Collected data

◆ ◆ ◆ ◆

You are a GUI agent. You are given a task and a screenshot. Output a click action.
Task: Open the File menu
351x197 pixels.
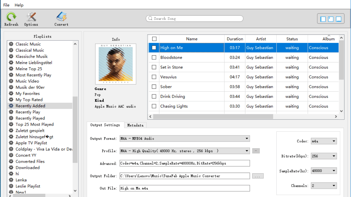click(x=6, y=5)
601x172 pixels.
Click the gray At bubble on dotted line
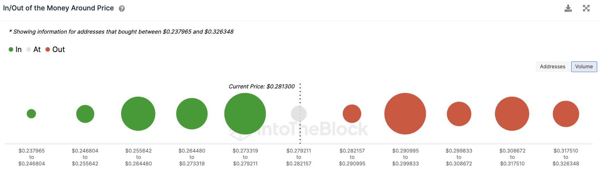pos(299,114)
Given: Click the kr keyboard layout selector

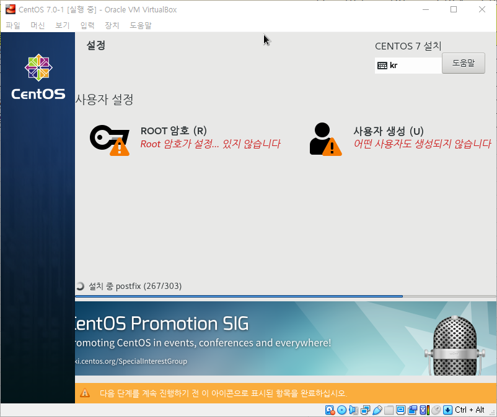Looking at the screenshot, I should (408, 64).
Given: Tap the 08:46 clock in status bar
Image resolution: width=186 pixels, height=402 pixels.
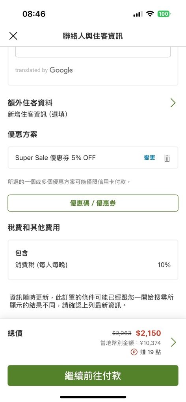Looking at the screenshot, I should [34, 14].
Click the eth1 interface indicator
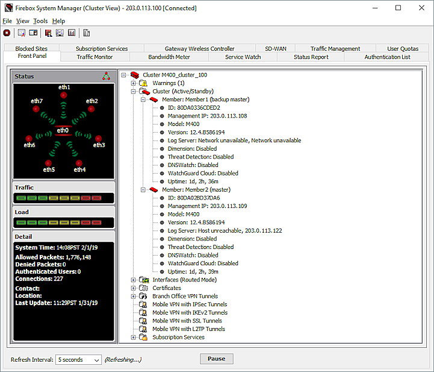Screen dimensions: 434x372 (x=64, y=95)
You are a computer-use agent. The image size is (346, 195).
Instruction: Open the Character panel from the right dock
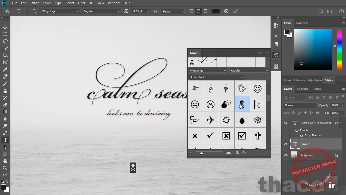pos(276,37)
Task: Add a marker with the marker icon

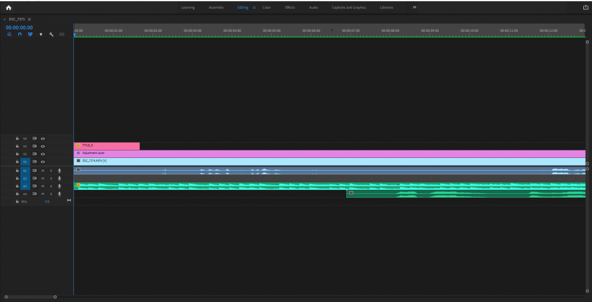Action: pos(40,34)
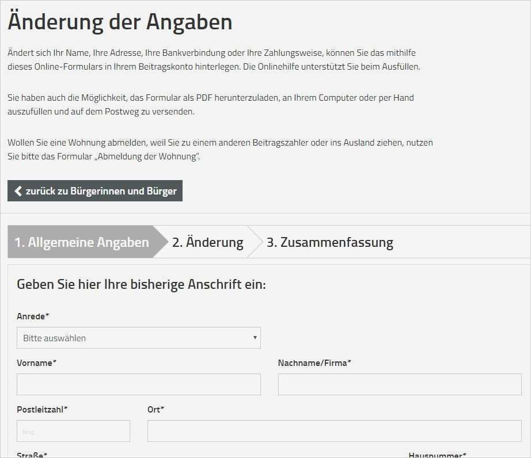The height and width of the screenshot is (458, 531).
Task: Click the Onlinehilfe mention in the intro text
Action: click(x=279, y=67)
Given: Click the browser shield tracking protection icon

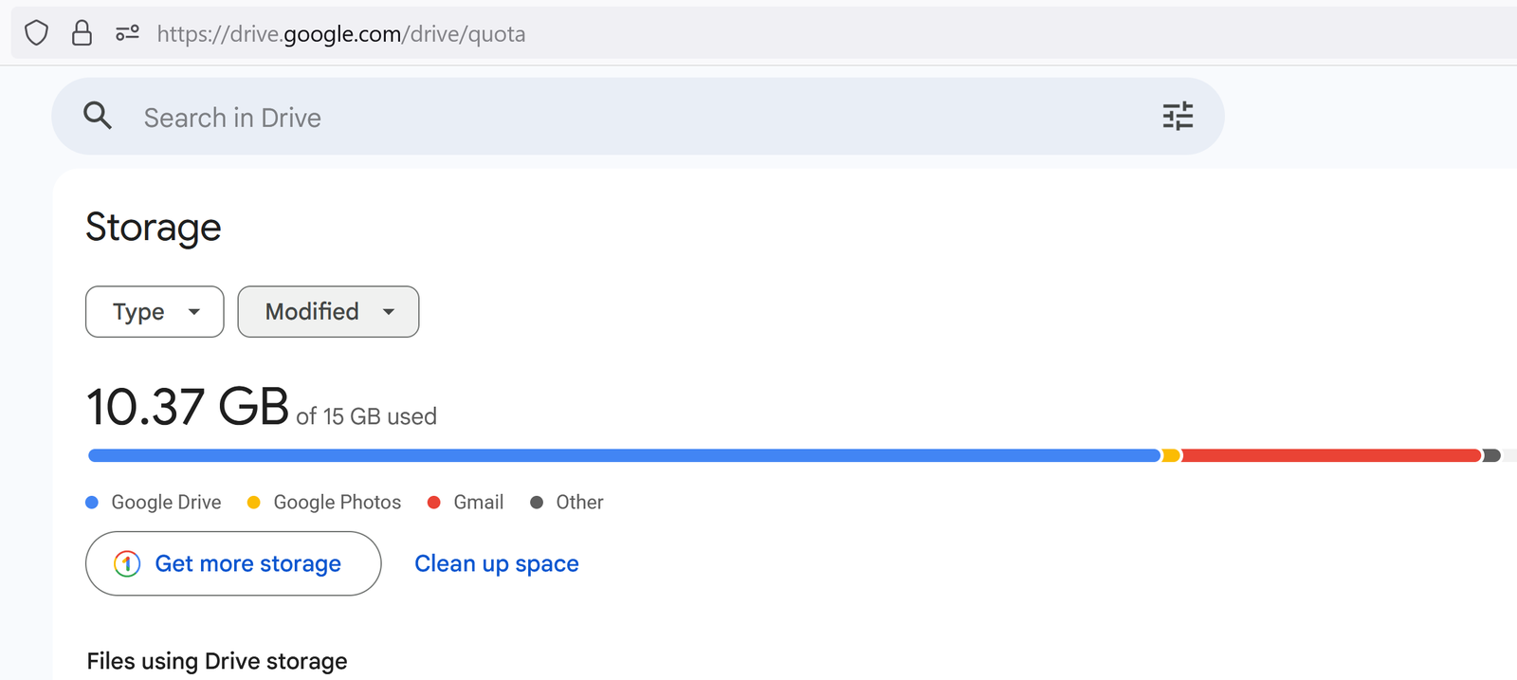Looking at the screenshot, I should 36,33.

◆ ◆ ◆ ◆

### What the task asks
Please give the number of lines with "agent" in the entries above, and write no other text.

### Answer area
2